Most NumPy arrays have some restrictions. For instance:

- All elements of the array must be of the same type of data.
- Once created, the total size of the array can’t change.
- The shape must be “rectangular”, not “jagged”; e.g., each row of a two-dimensional array must have the same number of columns.

When these conditions are met, NumPy exploits these characteristics to make the array faster, more memory efficient, and more convenient to use than less restrictive data structures.

Basic array operations

```bash
pip install numpy
```

In [2]:
import numpy as np

In [3]:
a = np.array([1, 2, 3])
a

array([1, 2, 3])

In [4]:
type(a)

numpy.ndarray

In [94]:
a1d = np.array([1, 2, 3, 4, 5])
a1d

array([1, 2, 3, 4, 5])

In [97]:
a1d.shape

(5,)

In [95]:
a2d = np.array([
    [1, 2, 3],
    [4, 5, 6]
])
a2d

array([[1, 2, 3],
       [4, 5, 6]])

In [96]:
a2d.shape

(2, 3)

In [7]:
type(a2d)

numpy.ndarray

In [48]:
a3d = np.array([
    [
        [1, 2], [3, 4]
    ],
    [
        [5, 6], [7, 8]
    ]
])

a3d

array([[[1, 2],
        [3, 4]],

       [[5, 6],
        [7, 8]]])

In [11]:
l3 = [
    [1, 2, 3],
    [4, 5, 6, 7, 8]
]
np.array(l3)

ValueError: setting an array element with a sequence. The requested array has an inhomogeneous shape after 1 dimensions.

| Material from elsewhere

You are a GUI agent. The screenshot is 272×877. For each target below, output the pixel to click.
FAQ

The detected shape was (2,) + inhomogeneous part.

In [14]:
a1d

array([1, 2, 3, 4, 5])

In [13]:
a1d.dtype

dtype('int64')

In [21]:
a = np.array([1, 2, 3, 4, 5, 256], dtype=np.uint64) # unsigned integer
a

array([  1,   2,   3,   4,   5, 256], dtype=uint64)

In [None]:
# np.int8 -> (-128, 127)
# np.uint8 -> (0, 255)

In [29]:
np.arange(10, 15, 0.2)

array([10. , 10.2, 10.4, 10.6, 10.8, 11. , 11.2, 11.4, 11.6, 11.8, 12. ,
       12.2, 12.4, 12.6, 12.8, 13. , 13.2, 13.4, 13.6, 13.8, 14. , 14.2,
       14.4, 14.6, 14.8])

In [30]:
range(10, 15, 0.2)

TypeError: 'float' object cannot be interpreted as an integer

In [35]:
np.arange(10, 15, dtype=float)

array([10., 11., 12., 13., 14.])

In [41]:
np.linspace(0, 10, 11)

array([ 0.,  1.,  2.,  3.,  4.,  5.,  6.,  7.,  8.,  9., 10.])

In [52]:
b = np.zeros((2, 3))
b

array([[0., 0., 0.],
       [0., 0., 0.]])

In [55]:
ones = np.ones((2, 3), dtype=int)
ones

array([[1, 1, 1],
       [1, 1, 1]])

In [57]:
ones.astype(float)

array([[1., 1., 1.],
       [1., 1., 1.]])

In [56]:
ones * 7 # element-wise multiplication

array([[7, 7, 7],
       [7, 7, 7]])

In [72]:
ns = np.full((2, 7), fill_value=10)
ns

array([[10, 10, 10, 10, 10, 10, 10],
       [10, 10, 10, 10, 10, 10, 10]])

In [76]:
empty = np.empty((4, 2))
empty

array([[0.00000000e+000, 0.00000000e+000],
       [0.00000000e+000, 0.00000000e+000],
       [0.00000000e+000, 5.59282311e-321],
       [7.56592337e-307, 9.34588060e-307]])

In [47]:
b.ndim

2

In [49]:
a3d.ndim

3

In [80]:
a = np.array([1, 2, 3], dtype=np.int64)
a.itemsize

8

In [79]:
a.strides

(1,)

In [67]:
c = np.array([1, '1', True])
c.dtype

dtype('<U21')

In [68]:
c

array(['1', '1', 'True'], dtype='<U21')

In [84]:
np.eye(5, 7)

array([[1., 0., 0., 0., 0., 0., 0.],
       [0., 1., 0., 0., 0., 0., 0.],
       [0., 0., 1., 0., 0., 0., 0.],
       [0., 0., 0., 1., 0., 0., 0.],
       [0., 0., 0., 0., 1., 0., 0.]])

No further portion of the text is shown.